Charles Lieber, a pioneer in the minute world of nanotechnology, has won a world-size award. The Mark Hyman Jr. Professor of Chemistry was presented with the 2003 World Technology Award for Materials on June 25 in San Francisco.

“The World Technology Awards program was created to recognize truly extraordinary innovation on a global scale, the sort of work that could be described as creating our collective future and changing the world,” noted James P. Clark, founder and chairman of the London-based World Technology Network.

Lieber is a pioneer in nanotechnology, a relatively new field in which atoms and molecules are nudged together to create wires and other devices with promising utility in fields from new types of computers and electronics to disease detection and drug delivery. Such devices are too small to be seen without powerful microscopes.

“I am delighted to have been chosen to receive the award,” Lieber said. “It is a great honor to have the research of my group, which has focused broadly on the growth, fundamental properties, assembly, and application of nanowires, recognized as innovative and high-impact in this rapidly growing field.”

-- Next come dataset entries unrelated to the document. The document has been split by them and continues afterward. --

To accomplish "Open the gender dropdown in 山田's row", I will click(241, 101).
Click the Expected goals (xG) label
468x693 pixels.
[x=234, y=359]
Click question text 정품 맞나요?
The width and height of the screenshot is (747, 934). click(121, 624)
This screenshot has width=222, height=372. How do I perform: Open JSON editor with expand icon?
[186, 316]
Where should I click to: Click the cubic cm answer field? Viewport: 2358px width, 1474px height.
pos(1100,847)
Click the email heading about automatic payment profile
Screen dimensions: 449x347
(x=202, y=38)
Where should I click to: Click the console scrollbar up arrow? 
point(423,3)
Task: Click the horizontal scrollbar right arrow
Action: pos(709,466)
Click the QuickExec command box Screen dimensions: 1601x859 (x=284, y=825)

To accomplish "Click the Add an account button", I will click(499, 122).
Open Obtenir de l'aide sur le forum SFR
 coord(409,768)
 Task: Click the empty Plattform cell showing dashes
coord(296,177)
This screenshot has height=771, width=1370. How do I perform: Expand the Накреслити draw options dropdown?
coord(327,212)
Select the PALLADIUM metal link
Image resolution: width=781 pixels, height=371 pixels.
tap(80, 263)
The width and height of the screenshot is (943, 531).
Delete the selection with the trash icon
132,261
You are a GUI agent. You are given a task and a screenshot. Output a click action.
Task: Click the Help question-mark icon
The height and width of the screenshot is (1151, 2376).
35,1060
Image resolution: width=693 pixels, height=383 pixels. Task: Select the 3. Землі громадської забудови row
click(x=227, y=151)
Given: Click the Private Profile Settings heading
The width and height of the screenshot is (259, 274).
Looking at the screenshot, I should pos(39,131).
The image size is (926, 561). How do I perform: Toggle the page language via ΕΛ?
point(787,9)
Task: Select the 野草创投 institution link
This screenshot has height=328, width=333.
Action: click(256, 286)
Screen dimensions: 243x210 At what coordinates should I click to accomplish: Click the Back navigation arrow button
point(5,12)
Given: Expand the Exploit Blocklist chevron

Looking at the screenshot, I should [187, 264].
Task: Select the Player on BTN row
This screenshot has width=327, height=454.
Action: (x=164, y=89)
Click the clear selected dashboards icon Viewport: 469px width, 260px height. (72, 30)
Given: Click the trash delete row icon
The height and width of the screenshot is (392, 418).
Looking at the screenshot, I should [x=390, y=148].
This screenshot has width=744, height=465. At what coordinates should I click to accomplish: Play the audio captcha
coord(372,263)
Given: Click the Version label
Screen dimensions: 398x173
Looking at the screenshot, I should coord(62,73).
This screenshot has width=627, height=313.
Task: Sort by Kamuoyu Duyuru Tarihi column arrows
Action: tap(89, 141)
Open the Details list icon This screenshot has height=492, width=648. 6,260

Two other Harvard professors were nominated for 2003 World Technology Awards. School of Public Health Professor Norman Daniels was named a finalist in the ethics category, and Calestous Juma, professor of the Practice of International Development at the Kennedy School of Government, was nominated for the policy award. The World Technology Awards honor individuals and corporations from 20 technology-related sectors selected by their peers as being innovators of the greatest likely long-term significance. Award categories range from biotechnology to entertainment.